Task: Your answer should consist of the complete listing, repeated verbatim.

..........

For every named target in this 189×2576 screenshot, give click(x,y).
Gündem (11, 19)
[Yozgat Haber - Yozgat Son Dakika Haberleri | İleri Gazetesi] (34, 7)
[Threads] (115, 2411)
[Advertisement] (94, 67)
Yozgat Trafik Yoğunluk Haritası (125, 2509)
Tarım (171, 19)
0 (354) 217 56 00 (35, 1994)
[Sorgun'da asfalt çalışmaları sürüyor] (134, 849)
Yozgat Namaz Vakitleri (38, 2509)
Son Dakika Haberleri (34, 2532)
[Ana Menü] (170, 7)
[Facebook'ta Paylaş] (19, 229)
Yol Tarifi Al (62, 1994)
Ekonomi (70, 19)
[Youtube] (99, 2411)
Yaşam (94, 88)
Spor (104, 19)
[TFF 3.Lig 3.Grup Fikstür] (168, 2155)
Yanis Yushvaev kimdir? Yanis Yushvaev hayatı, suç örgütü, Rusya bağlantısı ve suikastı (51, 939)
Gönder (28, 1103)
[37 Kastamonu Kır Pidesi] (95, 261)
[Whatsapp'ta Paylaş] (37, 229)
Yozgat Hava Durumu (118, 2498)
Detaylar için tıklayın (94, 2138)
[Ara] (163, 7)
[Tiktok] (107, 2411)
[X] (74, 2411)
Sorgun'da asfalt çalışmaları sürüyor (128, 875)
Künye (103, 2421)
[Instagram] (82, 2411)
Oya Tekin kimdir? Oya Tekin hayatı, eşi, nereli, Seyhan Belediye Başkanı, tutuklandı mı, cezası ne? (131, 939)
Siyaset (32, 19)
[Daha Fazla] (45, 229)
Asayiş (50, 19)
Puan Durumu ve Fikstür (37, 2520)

..........

Solved problem:
For every named target in this 189×2576 screenshot, give click(x,y).
Gündem (11, 19)
[Yozgat Haber - Yozgat Son Dakika Haberleri | İleri Gazetesi] (34, 7)
[Threads] (115, 2411)
[Advertisement] (94, 67)
Yozgat Trafik Yoğunluk Haritası (125, 2509)
Tarım (171, 19)
0 (354) 217 56 00 (35, 1994)
[Sorgun'da asfalt çalışmaları sürüyor] (134, 849)
Yozgat Namaz Vakitleri (38, 2509)
Son Dakika Haberleri (34, 2532)
[Ana Menü] (170, 7)
[Facebook'ta Paylaş] (19, 229)
Yol Tarifi Al (62, 1994)
Ekonomi (70, 19)
[Youtube] (99, 2411)
Yaşam (94, 88)
Spor (104, 19)
[TFF 3.Lig 3.Grup Fikstür] (168, 2155)
Yanis Yushvaev kimdir? Yanis Yushvaev hayatı, suç örgütü, Rusya bağlantısı ve suikastı (51, 939)
Gönder (28, 1103)
[37 Kastamonu Kır Pidesi] (95, 261)
[Whatsapp'ta Paylaş] (37, 229)
Yozgat Hava Durumu (118, 2498)
Detaylar için tıklayın (94, 2138)
[Ara] (163, 7)
[Tiktok] (107, 2411)
[X] (74, 2411)
Sorgun'da asfalt çalışmaları sürüyor (128, 875)
Künye (103, 2421)
[Instagram] (82, 2411)
Oya Tekin kimdir? Oya Tekin hayatı, eşi, nereli, Seyhan Belediye Başkanı, tutuklandı mı, cezası ne? (131, 939)
Siyaset (32, 19)
[Daha Fazla] (45, 229)
Asayiş (50, 19)
Puan Durumu ve Fikstür (37, 2520)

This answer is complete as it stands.